Matthew T. Kromer matt@zope.com
Wed, 20 Feb 2002 11:57:54 -0500


Tim Hawes wrote:

> OK, ZopeLDAP is not doing what I want, so I am going to use 
> python-ldap directly in a script.
>
> I make ldap module legal to use in a __init__.py file, I can now use 
> the ldap module on my own... that is, I can so long as I do not 
> attempt to bind to an ldap server.
>
> Site Error
>
>  An error was encountered while publishing this resource.
>
>  Unauthorized
>
>  Sorry, a site error occurred.
>
>  Traceback (innermost last):
> ...
>  Unauthorized: simple_bind_s
>
>
> I get this after it tries to reauthenticate me. What the heck is this, 
> and how do I tell Zope security to shut up and leave me alone? 
> Anonymous binds are not permitted by the LDAP server I am trying to 
> connect to, so I have to bind as the directory manager. I will also be 
> adding routines to add, delete, and modify entries in LDAP through 
> Zope, so I need to make sure all my bases are covered here.
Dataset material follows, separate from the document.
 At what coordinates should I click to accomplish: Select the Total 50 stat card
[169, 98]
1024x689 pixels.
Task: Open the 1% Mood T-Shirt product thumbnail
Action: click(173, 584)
OK, the short answer is that simple_bind_s is trying to be called from a 
python script, and the security mechanism is saying "woah! I dont know 
anything about that!".  

One cheesy way around this is to create an external method to return you 
a "wrapped" LDAP object that has the special attribute 
_allow_access_to_unprotected_subobjects_ = 1 set.  Alternatively, you 
can move all of the LDAP-using routines into external methods.

Basically, once the LDAP routines pass an object into the Zope 
environment, Zope will try to see if it has any information about the 
security on the object.  If it cant see any security declarations, it 
will presume the object's methods are protected by default.

-- 
Matt Kromer
Zope Corporation  http://www.zope.com/